I used to use brita but dealing with their filters was a hassle. I switched over to one of these that use a standard filter size and haven't looked back. I don't really care about TDS, just removal of that nasty chlorine taste.

No. The only really dangerous ultra pure water that shouldn't be consumed is dionized water and that's because of the fact that the resins used during the DI process can sometimes leach hydrochloric acid or sodium hydroxide into the finished product.

why the fuck would you want to filter out minerals

all you need are 2 or 3 stage nsf certified carbon filters rated to remove VOCs

RO filters and distillation are retarded if you want to actually hydrate yourself with your tap water

Hard water makes the best beer (and bread).
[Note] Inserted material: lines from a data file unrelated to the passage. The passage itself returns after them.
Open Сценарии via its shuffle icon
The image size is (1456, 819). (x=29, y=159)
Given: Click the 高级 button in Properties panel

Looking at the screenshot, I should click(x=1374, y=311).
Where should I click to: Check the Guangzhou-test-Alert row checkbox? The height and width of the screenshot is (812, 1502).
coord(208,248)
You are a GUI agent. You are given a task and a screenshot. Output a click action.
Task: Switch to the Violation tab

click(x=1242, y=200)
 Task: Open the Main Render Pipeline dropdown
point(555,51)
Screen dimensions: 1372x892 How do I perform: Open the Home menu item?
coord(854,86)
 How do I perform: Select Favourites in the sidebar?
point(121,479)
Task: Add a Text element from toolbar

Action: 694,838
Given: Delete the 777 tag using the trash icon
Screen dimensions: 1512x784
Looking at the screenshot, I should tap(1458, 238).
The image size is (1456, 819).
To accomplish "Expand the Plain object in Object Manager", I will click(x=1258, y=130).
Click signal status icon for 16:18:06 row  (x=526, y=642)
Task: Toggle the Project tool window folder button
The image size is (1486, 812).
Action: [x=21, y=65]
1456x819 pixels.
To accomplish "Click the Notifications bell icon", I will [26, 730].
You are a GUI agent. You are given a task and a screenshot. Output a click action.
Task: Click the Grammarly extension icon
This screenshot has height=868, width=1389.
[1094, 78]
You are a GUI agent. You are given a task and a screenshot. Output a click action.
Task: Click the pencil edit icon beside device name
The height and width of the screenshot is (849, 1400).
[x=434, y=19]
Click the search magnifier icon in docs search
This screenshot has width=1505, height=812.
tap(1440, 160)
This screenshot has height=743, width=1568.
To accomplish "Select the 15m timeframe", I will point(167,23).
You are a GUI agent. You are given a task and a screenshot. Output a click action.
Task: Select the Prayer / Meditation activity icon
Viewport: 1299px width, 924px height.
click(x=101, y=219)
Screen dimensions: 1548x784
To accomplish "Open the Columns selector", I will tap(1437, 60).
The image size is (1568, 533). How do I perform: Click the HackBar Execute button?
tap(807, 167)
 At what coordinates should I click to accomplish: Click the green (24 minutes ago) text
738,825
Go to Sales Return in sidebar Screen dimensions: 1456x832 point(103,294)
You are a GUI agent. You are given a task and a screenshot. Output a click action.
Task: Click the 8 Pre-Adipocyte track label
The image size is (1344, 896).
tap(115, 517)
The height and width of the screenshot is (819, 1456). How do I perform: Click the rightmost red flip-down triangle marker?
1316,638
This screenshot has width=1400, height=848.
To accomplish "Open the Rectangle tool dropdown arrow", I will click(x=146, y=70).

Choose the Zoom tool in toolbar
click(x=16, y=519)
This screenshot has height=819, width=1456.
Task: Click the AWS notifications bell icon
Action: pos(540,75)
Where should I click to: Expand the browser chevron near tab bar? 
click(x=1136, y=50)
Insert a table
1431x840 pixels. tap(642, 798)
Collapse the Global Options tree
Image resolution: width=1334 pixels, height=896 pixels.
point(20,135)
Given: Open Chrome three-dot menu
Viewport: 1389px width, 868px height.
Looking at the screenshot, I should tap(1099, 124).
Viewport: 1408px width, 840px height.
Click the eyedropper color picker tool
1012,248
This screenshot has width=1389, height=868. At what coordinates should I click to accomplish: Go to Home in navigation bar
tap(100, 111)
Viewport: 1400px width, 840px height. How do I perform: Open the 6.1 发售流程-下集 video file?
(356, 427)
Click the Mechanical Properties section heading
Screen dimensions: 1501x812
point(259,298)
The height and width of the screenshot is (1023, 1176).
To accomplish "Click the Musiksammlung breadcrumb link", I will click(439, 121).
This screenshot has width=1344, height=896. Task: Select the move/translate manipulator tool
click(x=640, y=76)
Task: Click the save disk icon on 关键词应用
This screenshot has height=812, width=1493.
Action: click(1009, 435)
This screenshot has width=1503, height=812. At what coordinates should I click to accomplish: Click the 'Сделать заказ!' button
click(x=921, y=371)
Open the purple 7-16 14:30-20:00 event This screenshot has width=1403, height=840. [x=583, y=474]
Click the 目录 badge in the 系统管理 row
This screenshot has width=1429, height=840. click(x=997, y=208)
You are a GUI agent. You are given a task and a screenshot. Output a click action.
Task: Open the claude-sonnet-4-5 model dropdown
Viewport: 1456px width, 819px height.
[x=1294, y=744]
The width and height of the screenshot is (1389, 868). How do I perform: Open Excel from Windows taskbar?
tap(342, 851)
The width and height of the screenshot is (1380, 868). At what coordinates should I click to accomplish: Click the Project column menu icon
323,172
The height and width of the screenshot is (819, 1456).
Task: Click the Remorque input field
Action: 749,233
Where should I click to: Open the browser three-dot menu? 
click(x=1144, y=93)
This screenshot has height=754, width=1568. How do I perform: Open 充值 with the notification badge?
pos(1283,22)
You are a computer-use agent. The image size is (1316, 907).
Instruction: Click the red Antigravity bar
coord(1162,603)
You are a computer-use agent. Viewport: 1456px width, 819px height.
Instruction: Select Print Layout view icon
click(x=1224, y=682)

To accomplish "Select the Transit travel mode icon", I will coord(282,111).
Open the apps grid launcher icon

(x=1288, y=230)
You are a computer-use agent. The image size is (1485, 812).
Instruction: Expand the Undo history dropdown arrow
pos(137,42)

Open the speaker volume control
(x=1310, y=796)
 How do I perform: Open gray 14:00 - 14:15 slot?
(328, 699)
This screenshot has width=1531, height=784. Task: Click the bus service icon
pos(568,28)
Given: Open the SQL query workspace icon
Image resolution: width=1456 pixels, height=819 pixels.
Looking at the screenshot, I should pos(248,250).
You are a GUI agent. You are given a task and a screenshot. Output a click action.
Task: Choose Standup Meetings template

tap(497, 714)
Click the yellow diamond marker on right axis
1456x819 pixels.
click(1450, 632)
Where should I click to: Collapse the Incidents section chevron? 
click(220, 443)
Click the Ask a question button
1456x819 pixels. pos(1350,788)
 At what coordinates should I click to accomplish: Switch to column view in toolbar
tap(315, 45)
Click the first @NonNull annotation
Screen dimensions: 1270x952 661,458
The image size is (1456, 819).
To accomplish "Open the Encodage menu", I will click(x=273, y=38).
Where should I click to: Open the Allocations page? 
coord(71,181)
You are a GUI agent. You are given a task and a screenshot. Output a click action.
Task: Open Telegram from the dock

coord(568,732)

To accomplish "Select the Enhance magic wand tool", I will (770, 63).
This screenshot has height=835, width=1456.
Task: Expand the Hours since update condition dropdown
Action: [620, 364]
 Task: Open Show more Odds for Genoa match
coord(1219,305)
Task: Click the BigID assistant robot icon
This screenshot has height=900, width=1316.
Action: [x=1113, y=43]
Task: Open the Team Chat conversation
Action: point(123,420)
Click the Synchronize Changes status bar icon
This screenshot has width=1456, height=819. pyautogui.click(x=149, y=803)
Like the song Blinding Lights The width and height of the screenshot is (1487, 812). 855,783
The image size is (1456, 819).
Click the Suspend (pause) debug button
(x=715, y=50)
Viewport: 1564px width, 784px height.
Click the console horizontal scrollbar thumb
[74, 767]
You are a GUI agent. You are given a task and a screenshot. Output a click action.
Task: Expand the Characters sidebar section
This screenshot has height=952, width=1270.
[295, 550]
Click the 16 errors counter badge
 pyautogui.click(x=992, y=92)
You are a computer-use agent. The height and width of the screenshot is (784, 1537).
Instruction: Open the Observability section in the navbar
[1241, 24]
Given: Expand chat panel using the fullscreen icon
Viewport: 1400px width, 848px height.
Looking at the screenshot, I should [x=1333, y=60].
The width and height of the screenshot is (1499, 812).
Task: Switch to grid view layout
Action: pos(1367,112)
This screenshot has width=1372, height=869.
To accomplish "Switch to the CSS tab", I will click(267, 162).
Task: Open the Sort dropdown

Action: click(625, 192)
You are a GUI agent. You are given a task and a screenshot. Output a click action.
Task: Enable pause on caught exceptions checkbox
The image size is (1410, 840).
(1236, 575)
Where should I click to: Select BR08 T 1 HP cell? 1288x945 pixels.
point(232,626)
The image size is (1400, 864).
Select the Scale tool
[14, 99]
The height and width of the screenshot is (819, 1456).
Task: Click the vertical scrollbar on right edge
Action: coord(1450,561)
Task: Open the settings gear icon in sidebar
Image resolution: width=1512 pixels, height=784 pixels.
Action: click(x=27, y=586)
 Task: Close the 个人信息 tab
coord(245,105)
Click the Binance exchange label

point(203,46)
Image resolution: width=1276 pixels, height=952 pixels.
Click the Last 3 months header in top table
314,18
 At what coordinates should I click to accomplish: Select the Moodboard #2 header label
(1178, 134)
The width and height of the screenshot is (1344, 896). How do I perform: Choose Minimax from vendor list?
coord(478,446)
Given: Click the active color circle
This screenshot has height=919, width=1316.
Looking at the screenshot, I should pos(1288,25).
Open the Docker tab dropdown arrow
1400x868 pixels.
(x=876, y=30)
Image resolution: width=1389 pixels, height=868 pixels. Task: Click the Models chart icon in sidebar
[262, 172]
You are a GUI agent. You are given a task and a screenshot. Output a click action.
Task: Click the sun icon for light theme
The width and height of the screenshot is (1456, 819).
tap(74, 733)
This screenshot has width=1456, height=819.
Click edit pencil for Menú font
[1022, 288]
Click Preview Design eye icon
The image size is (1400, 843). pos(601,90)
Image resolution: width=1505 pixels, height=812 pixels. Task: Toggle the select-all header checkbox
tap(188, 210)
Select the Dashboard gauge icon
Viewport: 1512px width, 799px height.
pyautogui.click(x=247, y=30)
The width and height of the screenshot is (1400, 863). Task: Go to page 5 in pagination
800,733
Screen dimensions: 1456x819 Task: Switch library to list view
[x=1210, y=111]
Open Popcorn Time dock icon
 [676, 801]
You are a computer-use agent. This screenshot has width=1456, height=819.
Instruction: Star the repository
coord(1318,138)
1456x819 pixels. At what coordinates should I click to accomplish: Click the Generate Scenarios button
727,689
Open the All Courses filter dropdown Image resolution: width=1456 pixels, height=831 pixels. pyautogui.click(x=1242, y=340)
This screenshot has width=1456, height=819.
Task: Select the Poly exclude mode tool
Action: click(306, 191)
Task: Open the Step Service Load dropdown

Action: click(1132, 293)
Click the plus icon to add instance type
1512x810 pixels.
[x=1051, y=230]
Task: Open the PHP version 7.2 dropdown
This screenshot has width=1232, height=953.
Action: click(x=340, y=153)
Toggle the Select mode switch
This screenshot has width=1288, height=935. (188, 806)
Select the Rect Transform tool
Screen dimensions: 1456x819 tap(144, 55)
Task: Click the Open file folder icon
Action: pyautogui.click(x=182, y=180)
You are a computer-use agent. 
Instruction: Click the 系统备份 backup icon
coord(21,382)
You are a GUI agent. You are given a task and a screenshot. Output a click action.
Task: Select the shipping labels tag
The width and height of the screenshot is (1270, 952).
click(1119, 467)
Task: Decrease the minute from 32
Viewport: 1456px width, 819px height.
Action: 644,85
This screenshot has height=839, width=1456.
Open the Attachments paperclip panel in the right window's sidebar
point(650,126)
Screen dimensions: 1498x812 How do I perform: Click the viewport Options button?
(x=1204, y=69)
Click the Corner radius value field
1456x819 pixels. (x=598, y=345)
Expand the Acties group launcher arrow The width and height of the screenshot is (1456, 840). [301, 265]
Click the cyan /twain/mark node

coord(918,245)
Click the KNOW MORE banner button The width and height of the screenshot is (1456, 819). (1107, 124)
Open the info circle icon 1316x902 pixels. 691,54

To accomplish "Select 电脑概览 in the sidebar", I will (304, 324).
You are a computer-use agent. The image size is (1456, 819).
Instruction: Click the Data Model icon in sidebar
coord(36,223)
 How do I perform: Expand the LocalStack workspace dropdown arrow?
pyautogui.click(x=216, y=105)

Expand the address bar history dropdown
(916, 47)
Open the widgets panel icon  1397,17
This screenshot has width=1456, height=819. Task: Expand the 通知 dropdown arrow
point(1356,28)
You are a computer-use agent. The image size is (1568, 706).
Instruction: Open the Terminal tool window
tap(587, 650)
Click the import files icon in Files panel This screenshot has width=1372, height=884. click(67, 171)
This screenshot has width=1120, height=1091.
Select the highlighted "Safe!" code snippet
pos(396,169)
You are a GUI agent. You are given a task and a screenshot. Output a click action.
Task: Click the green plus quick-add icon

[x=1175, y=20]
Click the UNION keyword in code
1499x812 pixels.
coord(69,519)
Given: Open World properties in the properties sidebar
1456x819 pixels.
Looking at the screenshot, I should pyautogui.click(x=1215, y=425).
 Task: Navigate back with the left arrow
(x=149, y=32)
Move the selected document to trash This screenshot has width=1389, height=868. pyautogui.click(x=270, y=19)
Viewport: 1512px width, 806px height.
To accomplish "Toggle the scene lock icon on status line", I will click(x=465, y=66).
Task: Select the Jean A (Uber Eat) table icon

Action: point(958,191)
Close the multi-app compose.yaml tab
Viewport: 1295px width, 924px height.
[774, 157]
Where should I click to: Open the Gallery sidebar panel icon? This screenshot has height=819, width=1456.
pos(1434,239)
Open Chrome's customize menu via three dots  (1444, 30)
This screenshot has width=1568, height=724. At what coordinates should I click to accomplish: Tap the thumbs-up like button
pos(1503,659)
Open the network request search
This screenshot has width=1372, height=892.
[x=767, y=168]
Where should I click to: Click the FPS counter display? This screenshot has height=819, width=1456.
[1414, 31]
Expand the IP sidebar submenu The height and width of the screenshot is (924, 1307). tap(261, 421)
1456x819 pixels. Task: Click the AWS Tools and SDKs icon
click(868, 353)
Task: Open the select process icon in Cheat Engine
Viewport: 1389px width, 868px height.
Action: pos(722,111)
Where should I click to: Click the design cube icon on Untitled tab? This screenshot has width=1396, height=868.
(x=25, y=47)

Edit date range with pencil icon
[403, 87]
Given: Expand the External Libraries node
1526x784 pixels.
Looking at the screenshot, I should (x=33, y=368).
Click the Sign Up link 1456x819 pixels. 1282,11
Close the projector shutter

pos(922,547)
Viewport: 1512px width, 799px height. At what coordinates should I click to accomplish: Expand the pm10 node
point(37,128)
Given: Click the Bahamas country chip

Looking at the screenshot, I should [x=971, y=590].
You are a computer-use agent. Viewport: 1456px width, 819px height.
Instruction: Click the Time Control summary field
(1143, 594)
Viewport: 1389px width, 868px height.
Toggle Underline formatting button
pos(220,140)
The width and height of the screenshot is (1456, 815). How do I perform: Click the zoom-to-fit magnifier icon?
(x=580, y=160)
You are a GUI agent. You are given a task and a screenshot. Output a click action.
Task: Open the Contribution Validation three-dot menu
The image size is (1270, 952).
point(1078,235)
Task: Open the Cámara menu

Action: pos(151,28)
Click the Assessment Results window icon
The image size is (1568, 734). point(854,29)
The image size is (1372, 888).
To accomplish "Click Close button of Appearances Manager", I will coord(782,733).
Not harder to process, it's just the pure form is more chemically active, so it desolves everything inside you until it reaches homeostasis. It's OK if you do it for a month following chelation therapy say to remove lead from your body, it will help clean you out. But long term drinking will strip your body of essentials faster than the average diet could replace them.

Moderation...

It's a one month timer.
Filters are good for X litres, usually consumed in a month by a family of Y persons. If you're not Y and/or don't consume filtered water like the average person, just find a way to calculate how much you consume and/or calculate when to change it, and set up an alarm on your phone.

The instructions in mine said to keep the filter submerged.

I have 5L mineral water at less than 1€. (Your water is 0.67€ for 5L). It's pretty much the local equivalent of a unicorn filtered water filling station.

I've seen them in Europe too, but we usually have better tap water.